Os recorrentes terminaram a sua alegação de recurso, formulando as conclusões seguintes: 1 - Os recorrentes alegaram nos artigos 10º, 11º, 12º, 13º, 14º «in fine», 16º e 23º da petição inicial factos que são essenciais para o conhecimento do mérito da acção.

2 - E, para prova dos mesmos, juntaram documentos com a petição inicial: dois contratos-promessa e ofício da ré de 12/4/83.

3 - Tais documentos não foram impugnados de falsos e o tribunal serviu-se deles para formar a sua convicção na resposta a factos da base instrutória e na fixação de outros na matéria assente.

4 - Se assim é, tais factos tinham de ser dados como assentes pelo tribunal, o que não aconteceu, incorrendo em erro de julgamento da matéria de facto, em violação do que dispõe o art. 653º, ns.º 1 e 2, do CPC.

5 - Por outro lado, o tribunal recorrido deu como assente a factualidade alegada no art. 14º da petição inicial, servindo-se como meio de prova do contrato-promessa, junto com a petição inicial, celebrado pelos recorrentes, mas não deu como assente a parte final desse artigo onde se alegava que pagaram integralmente o preço de 3.894.000$00.

6 - Ora, se do referido contrato (cláusulas V e VI) consta o pagamento da totalidade do preço, devia o tribunal dar como provado esse pagamento, não constando da fundamentação da matéria de facto as razões pelas quais o dito contrato não serviu de meio de prova.

7 - E, a entender-se que o contrato-promessa não servia como meio de prova e tratando-se de um facto essencial (a douta sentença refere que os autores não provaram que pagaram aquela quantia), impunha-se a ampliação da matéria de facto, nos termos do art. 264º, n.º 1, e 650º, n.º 2, al. f), e n.º 3, ambos do CPC.

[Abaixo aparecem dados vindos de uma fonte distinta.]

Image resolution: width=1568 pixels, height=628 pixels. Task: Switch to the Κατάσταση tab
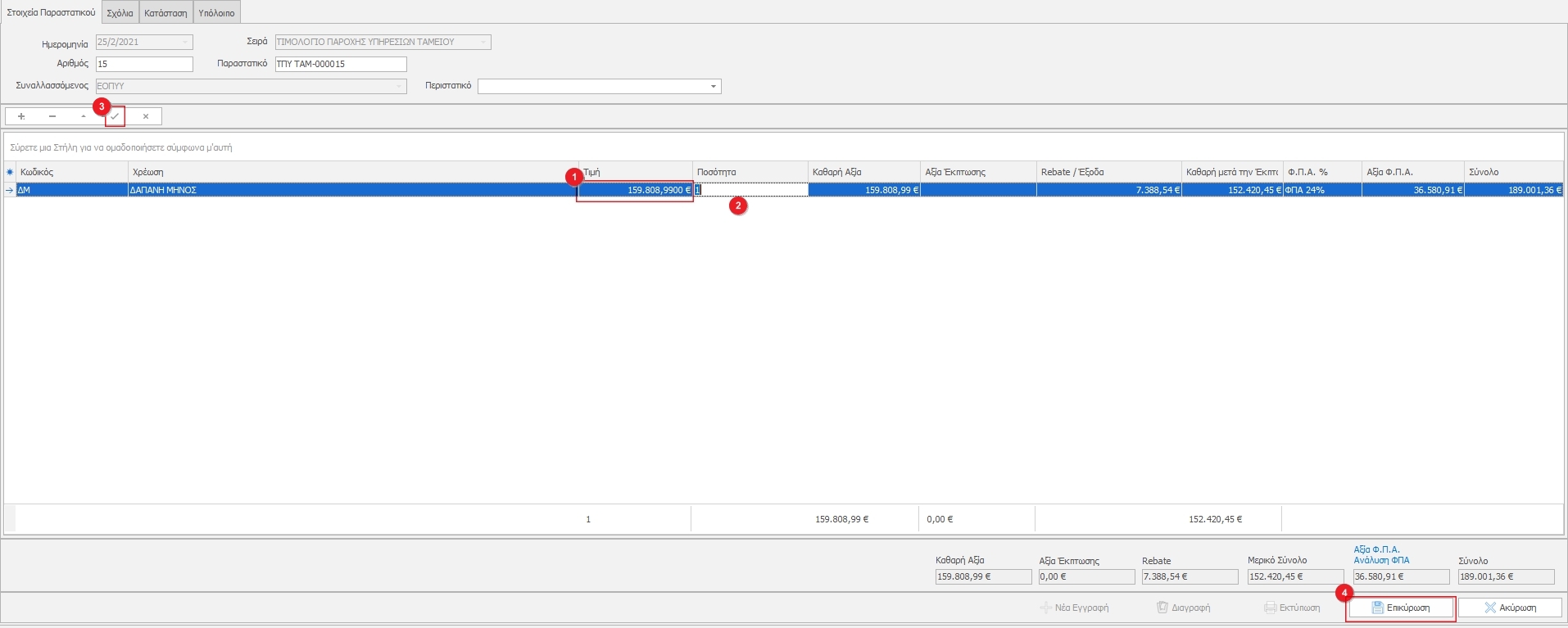click(x=165, y=13)

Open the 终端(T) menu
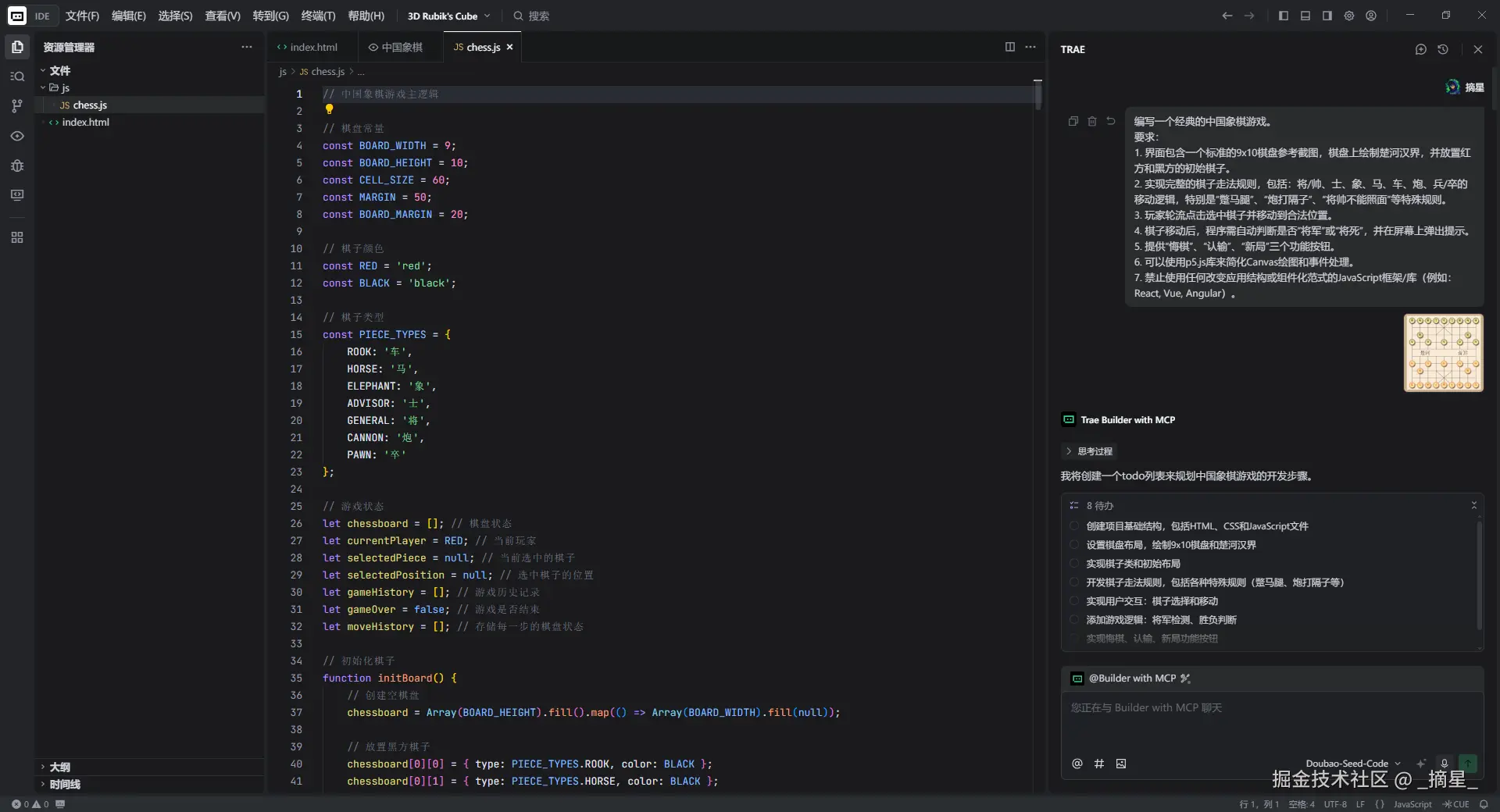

8 - O mesmo se diga em relação aos factos alegados nos artigos 10º, 11º, 12º, 13º, 16º e 23º da petição inicial, pois sempre o tribunal devia, nos termos das disposições citadas, proceder à ampliação da base instrutória. Sem precindir, 9 - Os factos dados como provados pelo tribunal recorrido e praticados e/ou imputados à ré, nomeadamente os constantes das deliberações e contrato-promessa celebrado com o Árabe, exposição da maqueta do empreendimento turístico, inauguração das casas pelo Governador Civil, atendimento dos autores pelo Presidente da Câmara, são ilícitos e culposos e foram idóneos a causar danos aos autores.

10 - Estão verificados todos os pressupostos do dever de indemnizar por parte da ré: os factos voluntários praticados pela ré; a ilicitude da deliberação de 16/6/81 e das que se lhe seguiram, traduzida na violação da lei dos loteamentos em vigor naquela data (DL 289/73, de 6/6); a culpa, traduzida na vontade que a ré manifestou de aprovar o loteamento contra a informação do seu funcionário que dizia ser obrigatório parecer, cuja falta seria sancionada com a nulidade; na vontade da ré em construir e desenvolver um projecto turístico que sabia ser ilegal; na vontade da ré em querer que as pessoas conhecessem o empreendimento, permitindo a sua exposição no seu edifício; na inauguração das casas pelo Governador Civil; o dano, que corresponde ao valor da casa no momento da demolição; o nexo de causalidade, que corresponde à imputação dos danos à conduta da ré, os quais, sem esta, não se teriam verificado.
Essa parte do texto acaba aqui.